Défense à travers la presse
Commençons par un sujet qui a agité une certaine partie de notre classe politique et suscité dans quelques capitales d’hypocrites mouvements d’indignation : la justification de notre intervention au Shaba. Était-elle illégale comme d’aucuns se sont plu à le soutenir ? On souhaitait être éclairé ; or, Jacques Huntzinger, professeur à l’université de Besançon, a répondu à notre attente dans Le Monde du 13 juin. Après avoir rappelé que le droit international, tout en condamnant le recours à la force a prévu les situations qui le justifiaient.
Jacques Huntziger met en lumière ce qu’avait de spécifique notre intervention : « L’action du 2e REP (Régiment étranger de parachutistes) a été justifiée par la nécessité de sauver les vies de plusieurs milliers de citoyens européens, dont des Français, physiquement menacés par les troupes katangaises. C’est une hypothèse distincte de la légitime défense collective, car c’est faire appel à une institution traditionnelle du droit des gens, l’intervention d’humanité… Lorsqu’il existe une menace grave et imminente pour la sécurité de nationaux sur un territoire étranger et qu’il y a carence des autorités locales, l’État a la possibilité d’agir pour protéger ses citoyens à condition que l’intervention se limite à cet objet précis.
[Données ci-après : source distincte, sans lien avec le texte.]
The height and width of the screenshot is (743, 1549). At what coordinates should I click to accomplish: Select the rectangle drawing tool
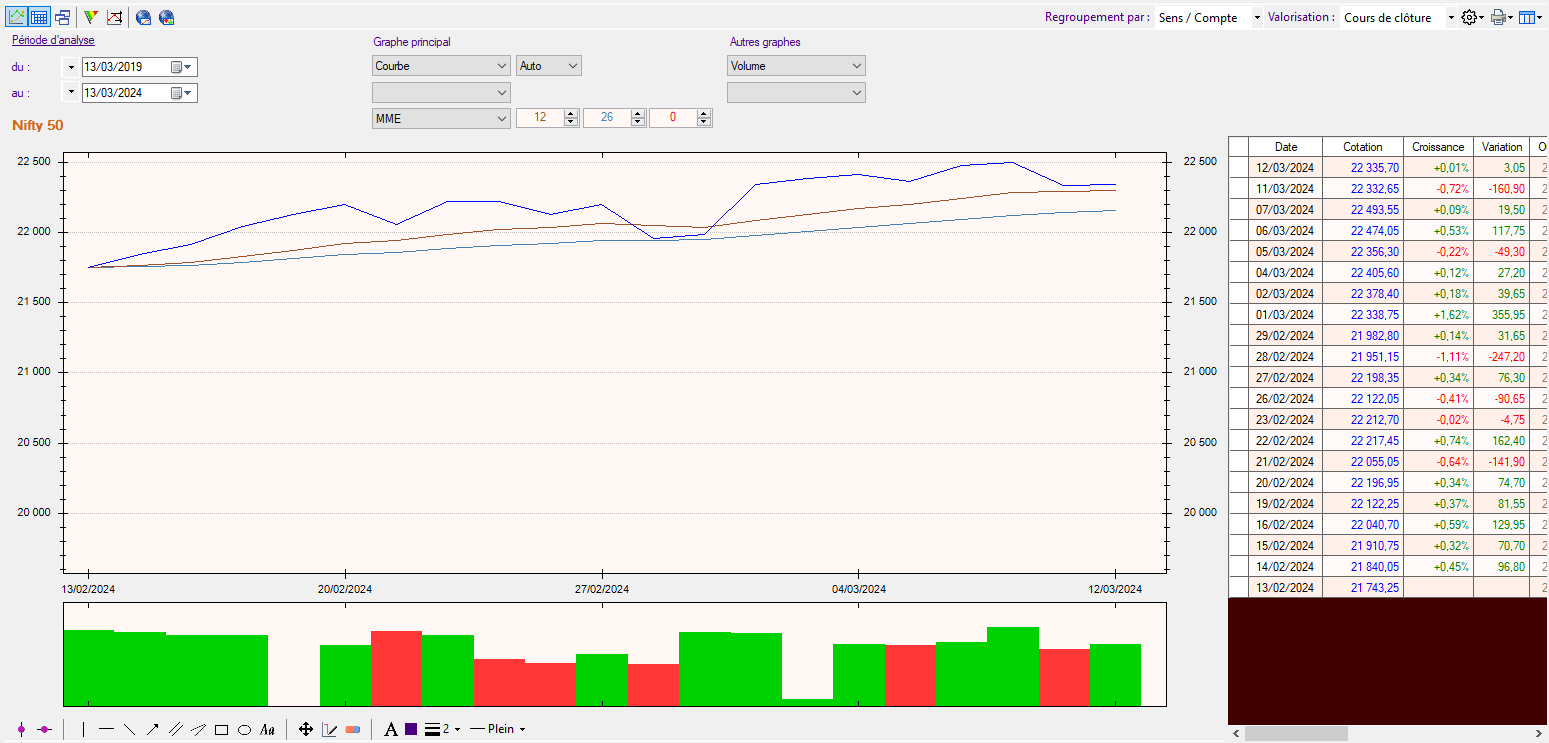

L’intervention d’humanité ressort de la protection des droits de la personne et non pas de la défense d’un État ou d’un gouvernement… Un autre problème juridique est soulevé par cette affaire : dans quelle mesure le gouvernement français est-il constitutionnellement autorisé à engager des forces armées sur des théâtres extérieurs sans l’accord du Parlement ? S’il s’agit de faire la guerre à un autre État, l’article 35 de la Constitution oblige les gouvernements à demander l’autorisation parlementaire : cette autorisation est nécessaire, qu’il y ait déclaration de guerre ou pas. Mais l’assistance militaire sur appel d’un gouvernement étranger ou l’intervention d’humanité sont-elles des guerres au sens de l’article 35 ? Formellement non. Les règles constitutionnelles laisseraient-elles alors entière liberté de décision à l’exécutif dans toutes les autres hypothèses que la guerre classique, c’est-à-dire les actions limitées, les interventions ou les blocus qui, à l’heure actuelle, sont bien plus probables que la guerre ? Certes, dans plusieurs cas le gouvernement ne fait que mettre en œuvre des engagements internationaux prévus par des traités de défense ou d’assistance (Djibouti, Tchad) et ces derniers ont été débattus et ratifiés par le Parlement. Mais, encore une fois, un gouvernement peut intervenir sans s’être auparavant engagé formellement à le faire et, dans ces conditions, le contrôle sur l’exécutif sera inexistant ».
L’intervention d’humanité fait précisément partie de ces cas marginaux. L’exposé de Jacques Huntzinger tranche donc le débat. Ce qui n’empêche pas l’auteur de souhaiter en France une législation restrictive comparable au War Powers Bill qui limite aux États-Unis l’autonomie de décision du président.